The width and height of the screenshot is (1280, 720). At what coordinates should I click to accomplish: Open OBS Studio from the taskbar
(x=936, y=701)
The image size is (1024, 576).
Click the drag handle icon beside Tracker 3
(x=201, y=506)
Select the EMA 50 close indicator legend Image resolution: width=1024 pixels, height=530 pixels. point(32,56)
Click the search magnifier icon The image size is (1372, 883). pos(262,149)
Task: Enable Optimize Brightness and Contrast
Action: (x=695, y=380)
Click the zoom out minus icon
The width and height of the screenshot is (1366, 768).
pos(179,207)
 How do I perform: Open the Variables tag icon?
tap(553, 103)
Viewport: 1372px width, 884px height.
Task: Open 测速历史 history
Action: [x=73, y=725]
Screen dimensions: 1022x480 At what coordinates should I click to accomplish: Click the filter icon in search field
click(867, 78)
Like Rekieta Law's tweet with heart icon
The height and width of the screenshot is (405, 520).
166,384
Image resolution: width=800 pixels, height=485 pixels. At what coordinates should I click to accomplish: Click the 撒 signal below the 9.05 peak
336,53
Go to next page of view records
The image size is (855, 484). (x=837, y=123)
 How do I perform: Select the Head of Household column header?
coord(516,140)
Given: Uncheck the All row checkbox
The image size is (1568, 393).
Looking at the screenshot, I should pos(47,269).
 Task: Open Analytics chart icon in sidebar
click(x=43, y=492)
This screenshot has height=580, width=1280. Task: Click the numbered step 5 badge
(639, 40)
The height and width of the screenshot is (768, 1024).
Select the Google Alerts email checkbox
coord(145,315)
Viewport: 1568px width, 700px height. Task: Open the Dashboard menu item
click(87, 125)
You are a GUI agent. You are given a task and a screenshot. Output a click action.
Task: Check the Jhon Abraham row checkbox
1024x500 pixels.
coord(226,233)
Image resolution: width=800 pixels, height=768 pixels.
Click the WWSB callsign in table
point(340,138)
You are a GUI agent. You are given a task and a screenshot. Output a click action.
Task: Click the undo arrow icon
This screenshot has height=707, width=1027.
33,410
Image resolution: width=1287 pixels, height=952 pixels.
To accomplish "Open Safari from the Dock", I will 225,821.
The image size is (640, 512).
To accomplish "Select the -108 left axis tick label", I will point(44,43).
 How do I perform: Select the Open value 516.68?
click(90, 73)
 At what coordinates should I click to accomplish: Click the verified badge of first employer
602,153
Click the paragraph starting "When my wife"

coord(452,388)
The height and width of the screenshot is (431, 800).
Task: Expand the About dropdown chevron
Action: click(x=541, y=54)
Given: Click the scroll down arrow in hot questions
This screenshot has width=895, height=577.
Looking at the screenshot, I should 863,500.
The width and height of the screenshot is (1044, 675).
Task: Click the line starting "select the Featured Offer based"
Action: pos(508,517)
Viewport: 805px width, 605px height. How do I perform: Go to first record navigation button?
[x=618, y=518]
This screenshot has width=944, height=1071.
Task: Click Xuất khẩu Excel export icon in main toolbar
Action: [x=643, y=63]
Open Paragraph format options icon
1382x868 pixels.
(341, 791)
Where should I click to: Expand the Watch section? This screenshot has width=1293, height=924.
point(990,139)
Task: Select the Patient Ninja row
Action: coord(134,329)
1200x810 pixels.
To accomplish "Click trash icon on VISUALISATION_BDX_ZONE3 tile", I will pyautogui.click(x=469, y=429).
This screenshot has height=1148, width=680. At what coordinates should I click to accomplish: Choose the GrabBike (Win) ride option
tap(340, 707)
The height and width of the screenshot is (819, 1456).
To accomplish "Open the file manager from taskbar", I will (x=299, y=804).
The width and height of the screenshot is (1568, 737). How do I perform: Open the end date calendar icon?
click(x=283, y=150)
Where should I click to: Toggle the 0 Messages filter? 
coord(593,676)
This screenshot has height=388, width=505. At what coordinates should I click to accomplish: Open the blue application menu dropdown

==============================

Convert everything from the line containing "This screenshot has height=1148, width=680." down to the line containing "coord(593,676)" into a JSON list of strings, one string per line, leaving out any blank lines.

Result of this task —
[
  "This screenshot has height=1148, width=680. At what coordinates should I click to accomplish: Choose the GrabBike (Win) ride option",
  "tap(340, 707)",
  "The height and width of the screenshot is (819, 1456).",
  "To accomplish \"Open the file manager from taskbar\", I will (x=299, y=804).",
  "The width and height of the screenshot is (1568, 737). How do I perform: Open the end date calendar icon?",
  "click(x=283, y=150)",
  "Where should I click to: Toggle the 0 Messages filter? ",
  "coord(593,676)"
]